The sea shake overturns many boats, sending toxins into the water. To protect her little brother, Vega decides that they must journey to the ocean. Greatmother called the ocean the Blue Wilderness and told them that it is filled with monsters. Nonetheless, Vega believes that daring its waters is their best hope of finding both their family and food. She strives to keep up Deneb’s spirits and draws strength from admiring the beauty of the star that is her namesake.
In the ocean, Vega and Deneb meet the Vanished Ones, a long-lost branch of their family. The Vanished Ones eat sharks, and Deneb is injured during a hunt when he defends his sister from a shark. The Vanished Ones leave the siblings behind while Vega tends to her injured brother.
After Deneb heals, Vega decides that it’s time for them to return home because they cannot find food for themselves in the Blue Wilderness. Back at the Gathering Place, they find Aquila and her son but none of their other relatives. Aquila is dangerously thin from nursing Altair, and Vega knows that her cousin will die unless she leads them to salmon soon. Putting aside her doubts, the young wayfinder guides her family through the reshaped seascape to a school of Chinook salmon.
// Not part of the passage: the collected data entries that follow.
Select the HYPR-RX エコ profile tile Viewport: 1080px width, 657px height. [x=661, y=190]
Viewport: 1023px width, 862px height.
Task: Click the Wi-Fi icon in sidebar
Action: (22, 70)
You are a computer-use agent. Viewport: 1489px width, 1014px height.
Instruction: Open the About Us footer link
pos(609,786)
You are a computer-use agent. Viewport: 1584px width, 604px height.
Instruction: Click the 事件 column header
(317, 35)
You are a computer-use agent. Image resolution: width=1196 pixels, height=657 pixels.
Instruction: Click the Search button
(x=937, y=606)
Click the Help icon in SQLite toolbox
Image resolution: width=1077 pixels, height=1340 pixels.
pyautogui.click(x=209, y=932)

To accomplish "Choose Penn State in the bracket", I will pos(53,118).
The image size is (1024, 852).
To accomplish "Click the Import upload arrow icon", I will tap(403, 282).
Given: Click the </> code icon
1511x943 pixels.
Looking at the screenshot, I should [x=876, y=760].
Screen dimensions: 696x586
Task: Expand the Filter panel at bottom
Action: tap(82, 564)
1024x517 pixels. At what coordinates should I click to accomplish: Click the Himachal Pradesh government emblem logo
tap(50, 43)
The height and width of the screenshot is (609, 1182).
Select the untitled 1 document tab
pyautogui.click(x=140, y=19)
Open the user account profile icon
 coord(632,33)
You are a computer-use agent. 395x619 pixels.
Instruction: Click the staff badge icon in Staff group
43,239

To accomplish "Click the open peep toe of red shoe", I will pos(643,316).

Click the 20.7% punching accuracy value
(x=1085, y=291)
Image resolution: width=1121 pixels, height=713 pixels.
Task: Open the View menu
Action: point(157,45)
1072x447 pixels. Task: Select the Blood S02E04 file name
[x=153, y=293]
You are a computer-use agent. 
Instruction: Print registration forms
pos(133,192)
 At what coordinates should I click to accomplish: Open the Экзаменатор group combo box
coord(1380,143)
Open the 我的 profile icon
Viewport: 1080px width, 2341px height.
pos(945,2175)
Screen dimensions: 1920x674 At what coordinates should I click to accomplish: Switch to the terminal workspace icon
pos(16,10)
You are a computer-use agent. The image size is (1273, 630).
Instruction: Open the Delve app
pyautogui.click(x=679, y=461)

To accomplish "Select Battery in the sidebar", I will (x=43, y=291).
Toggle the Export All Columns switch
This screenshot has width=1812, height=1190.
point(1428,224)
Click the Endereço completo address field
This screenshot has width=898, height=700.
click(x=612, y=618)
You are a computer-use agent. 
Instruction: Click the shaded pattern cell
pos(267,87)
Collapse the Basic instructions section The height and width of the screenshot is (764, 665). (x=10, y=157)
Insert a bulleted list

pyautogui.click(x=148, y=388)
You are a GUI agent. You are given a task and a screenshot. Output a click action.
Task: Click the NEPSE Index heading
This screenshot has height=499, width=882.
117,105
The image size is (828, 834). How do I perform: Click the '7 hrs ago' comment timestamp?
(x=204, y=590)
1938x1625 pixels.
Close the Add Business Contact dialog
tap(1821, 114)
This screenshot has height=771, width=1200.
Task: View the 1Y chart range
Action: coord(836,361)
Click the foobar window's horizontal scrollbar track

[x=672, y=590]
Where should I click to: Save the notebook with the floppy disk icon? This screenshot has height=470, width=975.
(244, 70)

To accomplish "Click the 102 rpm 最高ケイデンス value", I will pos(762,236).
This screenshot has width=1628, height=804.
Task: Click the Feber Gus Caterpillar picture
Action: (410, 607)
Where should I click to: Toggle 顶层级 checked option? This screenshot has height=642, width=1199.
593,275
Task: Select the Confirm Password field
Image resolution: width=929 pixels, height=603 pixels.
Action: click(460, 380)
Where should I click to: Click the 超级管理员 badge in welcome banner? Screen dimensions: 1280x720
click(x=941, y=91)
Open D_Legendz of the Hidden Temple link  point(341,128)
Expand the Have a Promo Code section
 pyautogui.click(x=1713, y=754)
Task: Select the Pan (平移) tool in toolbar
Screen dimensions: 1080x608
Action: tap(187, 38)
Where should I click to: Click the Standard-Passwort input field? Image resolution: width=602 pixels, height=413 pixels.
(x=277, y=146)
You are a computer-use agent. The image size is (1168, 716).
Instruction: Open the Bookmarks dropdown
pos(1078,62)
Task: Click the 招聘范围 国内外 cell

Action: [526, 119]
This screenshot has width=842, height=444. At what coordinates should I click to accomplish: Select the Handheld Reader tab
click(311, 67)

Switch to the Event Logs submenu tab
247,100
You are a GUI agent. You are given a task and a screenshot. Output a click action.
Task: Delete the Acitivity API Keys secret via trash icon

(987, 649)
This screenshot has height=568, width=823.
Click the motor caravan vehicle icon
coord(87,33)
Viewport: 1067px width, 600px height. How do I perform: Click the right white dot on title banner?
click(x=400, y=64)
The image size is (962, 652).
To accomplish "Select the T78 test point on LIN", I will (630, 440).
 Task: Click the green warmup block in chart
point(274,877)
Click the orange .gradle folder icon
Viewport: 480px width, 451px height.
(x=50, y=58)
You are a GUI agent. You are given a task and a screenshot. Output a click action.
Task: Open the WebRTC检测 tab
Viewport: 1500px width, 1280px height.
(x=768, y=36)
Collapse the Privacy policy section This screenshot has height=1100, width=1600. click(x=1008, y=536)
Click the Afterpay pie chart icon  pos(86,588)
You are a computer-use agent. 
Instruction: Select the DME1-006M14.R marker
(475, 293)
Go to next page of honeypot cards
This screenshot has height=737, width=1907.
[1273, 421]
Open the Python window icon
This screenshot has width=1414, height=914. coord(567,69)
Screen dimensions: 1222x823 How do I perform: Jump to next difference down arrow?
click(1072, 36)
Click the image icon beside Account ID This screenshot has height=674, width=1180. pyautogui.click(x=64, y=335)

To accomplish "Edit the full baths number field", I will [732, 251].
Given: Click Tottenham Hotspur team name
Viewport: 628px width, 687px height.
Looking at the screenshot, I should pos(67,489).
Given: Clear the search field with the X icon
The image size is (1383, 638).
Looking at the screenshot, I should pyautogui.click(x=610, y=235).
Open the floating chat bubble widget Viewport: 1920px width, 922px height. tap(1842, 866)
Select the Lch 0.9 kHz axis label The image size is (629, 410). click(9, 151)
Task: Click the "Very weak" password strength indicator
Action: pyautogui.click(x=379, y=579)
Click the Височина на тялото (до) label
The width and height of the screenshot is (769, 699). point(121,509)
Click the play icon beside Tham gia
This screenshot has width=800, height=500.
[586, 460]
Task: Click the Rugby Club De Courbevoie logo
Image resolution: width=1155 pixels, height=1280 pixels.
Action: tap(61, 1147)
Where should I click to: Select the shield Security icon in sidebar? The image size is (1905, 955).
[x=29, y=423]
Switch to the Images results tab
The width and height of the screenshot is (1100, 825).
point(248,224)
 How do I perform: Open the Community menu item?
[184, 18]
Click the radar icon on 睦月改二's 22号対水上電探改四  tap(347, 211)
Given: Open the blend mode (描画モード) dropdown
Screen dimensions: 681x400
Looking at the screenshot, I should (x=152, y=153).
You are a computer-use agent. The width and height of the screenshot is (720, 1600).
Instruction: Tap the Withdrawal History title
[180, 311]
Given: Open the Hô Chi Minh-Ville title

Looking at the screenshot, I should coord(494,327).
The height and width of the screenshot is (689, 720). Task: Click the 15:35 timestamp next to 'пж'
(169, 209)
The fish need to swim upriver to lay their eggs, but the river’s mouth is barred by rubble from the sea shake. Vega and her brothers help the longboat riders reopen the mouth of the river, clearing the salmon’s migratory path and preserving the ecosystem’s balance. However, Aquila is terrified of losing the fish again and charges after them. Vega follows her and convinces her cousin to return to the sea with her before they are stranded on dry land. As Vega retakes her position as her little pod’s wayfarer, she is certain that she will lead them to food and to the rest of their family.